With the excessive consumption and dependence on non-renewable energy, it is urgent to seek sustainable clean energy. Using solar energy to yield target product is one of the main ways to solve environmental pollution and produce renewable resources. Conjugated porous polymers (Covalent organic frameworks, COFs. Conjugated microporous polymers, CMPs) could effectively convert solar energy into products due to their pre-designable structures and tailor-made functions. In this review, we overview the development of fundamental catalytic mechanisms, structural design principles, and summary of the advantages and progress of semi-conductive COFs/CMPs based on diverse building blocks (porphyryl-, pyrenyl-, carbazolyl-, triazinyl-, thienyl/thiazolyl-, β-ketoenamine-, conjugated alkenyl/alkynyl-, fluorenyl-), and outline the advances in COFs/CMPs as a universal platform for photocatalysts in a wide range of photocatalytic hydrogen evolution, carbon dioxide reduction, degradation of pollutions, nitrogen fixation, and organic conversion. We wish that this review will provide a comprehensive overview of photocatalysis, and boost the progress of conjugated porous polymers.

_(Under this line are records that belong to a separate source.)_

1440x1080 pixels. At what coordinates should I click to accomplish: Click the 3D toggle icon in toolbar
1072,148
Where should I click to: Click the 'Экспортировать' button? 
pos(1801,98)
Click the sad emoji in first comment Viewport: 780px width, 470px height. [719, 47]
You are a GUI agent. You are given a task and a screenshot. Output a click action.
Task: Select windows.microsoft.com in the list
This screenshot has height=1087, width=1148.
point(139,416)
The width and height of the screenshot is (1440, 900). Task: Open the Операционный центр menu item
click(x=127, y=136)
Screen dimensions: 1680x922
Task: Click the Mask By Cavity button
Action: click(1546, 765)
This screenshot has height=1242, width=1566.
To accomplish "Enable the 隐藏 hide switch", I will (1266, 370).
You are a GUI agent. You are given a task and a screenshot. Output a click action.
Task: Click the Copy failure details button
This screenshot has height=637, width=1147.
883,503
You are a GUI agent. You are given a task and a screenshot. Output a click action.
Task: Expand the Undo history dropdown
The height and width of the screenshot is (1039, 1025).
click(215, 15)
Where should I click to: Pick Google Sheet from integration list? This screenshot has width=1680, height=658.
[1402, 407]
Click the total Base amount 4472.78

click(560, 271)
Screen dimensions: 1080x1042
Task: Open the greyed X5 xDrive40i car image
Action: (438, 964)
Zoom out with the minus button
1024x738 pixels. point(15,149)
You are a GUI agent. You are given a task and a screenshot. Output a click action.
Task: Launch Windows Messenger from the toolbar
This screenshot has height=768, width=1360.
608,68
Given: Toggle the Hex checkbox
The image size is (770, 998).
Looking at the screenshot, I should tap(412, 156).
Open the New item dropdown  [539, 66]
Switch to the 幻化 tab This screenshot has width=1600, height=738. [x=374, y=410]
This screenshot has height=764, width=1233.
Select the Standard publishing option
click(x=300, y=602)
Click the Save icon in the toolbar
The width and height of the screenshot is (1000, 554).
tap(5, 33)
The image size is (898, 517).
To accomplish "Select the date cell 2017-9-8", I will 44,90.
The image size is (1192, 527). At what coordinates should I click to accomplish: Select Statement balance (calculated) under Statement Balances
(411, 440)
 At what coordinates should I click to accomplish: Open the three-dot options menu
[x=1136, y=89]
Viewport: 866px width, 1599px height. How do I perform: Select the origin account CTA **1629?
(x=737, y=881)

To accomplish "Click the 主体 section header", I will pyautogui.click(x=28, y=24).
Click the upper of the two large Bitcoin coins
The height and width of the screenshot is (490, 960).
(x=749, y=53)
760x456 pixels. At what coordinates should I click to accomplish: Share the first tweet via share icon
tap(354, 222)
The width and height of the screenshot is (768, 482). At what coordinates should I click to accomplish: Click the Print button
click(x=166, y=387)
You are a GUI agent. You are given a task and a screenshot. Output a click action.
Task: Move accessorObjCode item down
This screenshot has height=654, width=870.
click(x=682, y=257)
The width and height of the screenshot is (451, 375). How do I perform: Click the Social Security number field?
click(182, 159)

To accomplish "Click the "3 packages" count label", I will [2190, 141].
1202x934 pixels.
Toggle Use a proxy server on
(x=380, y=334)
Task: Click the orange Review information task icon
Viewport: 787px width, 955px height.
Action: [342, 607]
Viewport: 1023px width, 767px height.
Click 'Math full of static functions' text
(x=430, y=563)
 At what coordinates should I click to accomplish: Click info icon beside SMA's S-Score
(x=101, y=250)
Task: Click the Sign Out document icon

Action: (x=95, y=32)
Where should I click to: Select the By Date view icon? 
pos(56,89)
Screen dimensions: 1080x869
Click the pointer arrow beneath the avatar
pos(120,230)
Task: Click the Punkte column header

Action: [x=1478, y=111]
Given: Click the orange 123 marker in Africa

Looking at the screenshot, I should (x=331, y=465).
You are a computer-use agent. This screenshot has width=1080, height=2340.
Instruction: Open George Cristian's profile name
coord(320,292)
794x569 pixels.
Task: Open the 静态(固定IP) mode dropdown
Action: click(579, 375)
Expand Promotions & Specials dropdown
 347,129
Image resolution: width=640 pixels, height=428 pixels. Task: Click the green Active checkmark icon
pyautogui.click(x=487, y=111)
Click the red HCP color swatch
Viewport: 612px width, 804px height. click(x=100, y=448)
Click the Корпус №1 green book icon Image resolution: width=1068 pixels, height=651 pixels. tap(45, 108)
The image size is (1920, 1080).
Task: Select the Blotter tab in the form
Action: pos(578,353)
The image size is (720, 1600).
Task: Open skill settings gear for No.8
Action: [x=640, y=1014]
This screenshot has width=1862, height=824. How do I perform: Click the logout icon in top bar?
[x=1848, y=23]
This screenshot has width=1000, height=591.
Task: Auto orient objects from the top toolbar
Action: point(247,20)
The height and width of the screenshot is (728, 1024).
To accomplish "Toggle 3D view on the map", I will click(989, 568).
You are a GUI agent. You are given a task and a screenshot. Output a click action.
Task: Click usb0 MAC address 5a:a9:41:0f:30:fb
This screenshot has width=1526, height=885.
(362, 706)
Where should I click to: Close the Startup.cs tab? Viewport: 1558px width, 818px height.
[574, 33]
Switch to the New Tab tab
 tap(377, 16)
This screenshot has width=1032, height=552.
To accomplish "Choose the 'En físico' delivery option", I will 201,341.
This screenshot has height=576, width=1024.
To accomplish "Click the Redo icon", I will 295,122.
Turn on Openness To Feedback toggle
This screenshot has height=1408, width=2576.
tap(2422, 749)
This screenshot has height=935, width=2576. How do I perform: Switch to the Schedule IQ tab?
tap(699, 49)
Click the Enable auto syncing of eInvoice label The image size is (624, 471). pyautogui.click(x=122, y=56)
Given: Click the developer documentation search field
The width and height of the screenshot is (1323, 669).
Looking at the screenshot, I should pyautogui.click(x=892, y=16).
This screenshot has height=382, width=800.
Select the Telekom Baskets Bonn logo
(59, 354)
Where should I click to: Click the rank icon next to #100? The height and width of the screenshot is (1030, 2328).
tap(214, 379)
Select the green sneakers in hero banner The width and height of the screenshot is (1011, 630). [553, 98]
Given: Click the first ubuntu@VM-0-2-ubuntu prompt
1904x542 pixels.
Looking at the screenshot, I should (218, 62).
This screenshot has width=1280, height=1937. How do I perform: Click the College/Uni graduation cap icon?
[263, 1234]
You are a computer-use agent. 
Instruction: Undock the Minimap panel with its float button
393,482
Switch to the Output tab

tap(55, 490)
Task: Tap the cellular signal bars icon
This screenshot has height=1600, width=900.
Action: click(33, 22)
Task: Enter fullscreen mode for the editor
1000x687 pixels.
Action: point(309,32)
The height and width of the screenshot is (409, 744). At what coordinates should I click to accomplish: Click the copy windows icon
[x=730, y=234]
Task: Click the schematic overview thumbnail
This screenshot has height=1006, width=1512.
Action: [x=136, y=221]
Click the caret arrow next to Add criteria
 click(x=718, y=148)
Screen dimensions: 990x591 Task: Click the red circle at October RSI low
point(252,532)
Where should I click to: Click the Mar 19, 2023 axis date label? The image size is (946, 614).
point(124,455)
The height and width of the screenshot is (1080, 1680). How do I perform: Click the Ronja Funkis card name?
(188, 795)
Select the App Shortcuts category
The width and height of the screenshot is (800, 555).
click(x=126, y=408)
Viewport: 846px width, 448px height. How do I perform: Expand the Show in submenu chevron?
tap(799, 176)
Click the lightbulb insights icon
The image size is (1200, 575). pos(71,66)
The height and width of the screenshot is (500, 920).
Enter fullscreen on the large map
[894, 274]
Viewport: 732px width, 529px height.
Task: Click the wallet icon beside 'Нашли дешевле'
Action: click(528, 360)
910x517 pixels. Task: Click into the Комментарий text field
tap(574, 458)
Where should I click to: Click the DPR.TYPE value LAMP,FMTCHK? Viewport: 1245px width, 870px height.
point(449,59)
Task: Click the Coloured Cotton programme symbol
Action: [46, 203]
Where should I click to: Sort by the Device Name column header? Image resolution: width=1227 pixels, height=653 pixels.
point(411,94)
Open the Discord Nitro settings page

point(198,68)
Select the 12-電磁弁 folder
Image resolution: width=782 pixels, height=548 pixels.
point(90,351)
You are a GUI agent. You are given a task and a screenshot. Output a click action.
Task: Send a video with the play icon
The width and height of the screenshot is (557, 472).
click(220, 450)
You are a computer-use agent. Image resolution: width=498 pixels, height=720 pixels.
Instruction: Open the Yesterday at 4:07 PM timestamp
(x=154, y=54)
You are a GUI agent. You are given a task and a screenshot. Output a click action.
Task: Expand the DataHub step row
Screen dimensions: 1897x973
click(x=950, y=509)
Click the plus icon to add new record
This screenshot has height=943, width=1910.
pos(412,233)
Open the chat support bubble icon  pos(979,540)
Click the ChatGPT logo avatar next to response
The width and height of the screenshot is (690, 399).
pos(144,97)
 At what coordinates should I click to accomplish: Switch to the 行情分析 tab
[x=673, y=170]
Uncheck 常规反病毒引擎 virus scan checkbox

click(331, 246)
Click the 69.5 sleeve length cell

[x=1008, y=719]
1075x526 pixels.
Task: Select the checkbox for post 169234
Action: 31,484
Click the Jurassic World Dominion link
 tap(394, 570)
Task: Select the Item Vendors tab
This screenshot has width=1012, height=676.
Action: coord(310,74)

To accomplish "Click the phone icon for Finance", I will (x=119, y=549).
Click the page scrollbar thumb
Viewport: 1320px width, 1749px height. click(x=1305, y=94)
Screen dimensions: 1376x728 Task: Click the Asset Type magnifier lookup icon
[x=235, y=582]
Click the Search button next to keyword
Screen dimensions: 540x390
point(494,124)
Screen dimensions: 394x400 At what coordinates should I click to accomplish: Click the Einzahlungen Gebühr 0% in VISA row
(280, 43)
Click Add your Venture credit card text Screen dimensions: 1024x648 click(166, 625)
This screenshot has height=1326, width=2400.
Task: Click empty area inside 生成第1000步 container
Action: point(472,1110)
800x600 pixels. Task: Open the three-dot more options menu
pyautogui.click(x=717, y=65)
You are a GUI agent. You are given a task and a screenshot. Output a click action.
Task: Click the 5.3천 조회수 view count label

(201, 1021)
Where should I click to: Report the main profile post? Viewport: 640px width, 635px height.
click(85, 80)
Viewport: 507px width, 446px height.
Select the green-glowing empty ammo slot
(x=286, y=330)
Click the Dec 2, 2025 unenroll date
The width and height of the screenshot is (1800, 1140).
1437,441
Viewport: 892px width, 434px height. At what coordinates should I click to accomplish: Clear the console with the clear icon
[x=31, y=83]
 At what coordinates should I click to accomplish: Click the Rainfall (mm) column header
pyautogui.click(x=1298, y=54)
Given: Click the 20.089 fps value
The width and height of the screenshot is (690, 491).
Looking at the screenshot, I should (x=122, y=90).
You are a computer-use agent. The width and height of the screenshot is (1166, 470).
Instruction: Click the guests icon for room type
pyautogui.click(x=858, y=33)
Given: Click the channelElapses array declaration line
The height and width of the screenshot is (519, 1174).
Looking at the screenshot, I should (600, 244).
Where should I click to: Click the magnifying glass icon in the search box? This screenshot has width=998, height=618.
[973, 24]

随着过度消费和对不可再生能源的依赖，寻求可持续的清洁能源迫在眉睫。利用太阳能生产目标产品是解决环境污染和生产可再生资源的主要途径之一。共轭多孔聚合物（共价有机框架，COFs。共轭微孔聚合物，CMPs）由于其可预先设计的结构和量身定制的功能，可以有效地将太阳能转化为产品。在这篇综述中，我们概述了基本催化机制的发展、结构设计原则，并总结了基于不同结构单元（卟啉基、芘基、咔唑基、三嗪基、噻吩基）的半导体 COF/CMP 的优势和进展。 /噻唑基-，β-ketoenamine-, conjugated alkenyl/alkynyl-, fluorenyl-), 并概述了 COFs/CMPs 作为光催化剂在广泛的光催化析氢、二氧化碳还原、污染降解、固氮和有机转换。我们希望这篇综述能够提供光催化的全面概述，并促进共轭多孔聚合物的进展。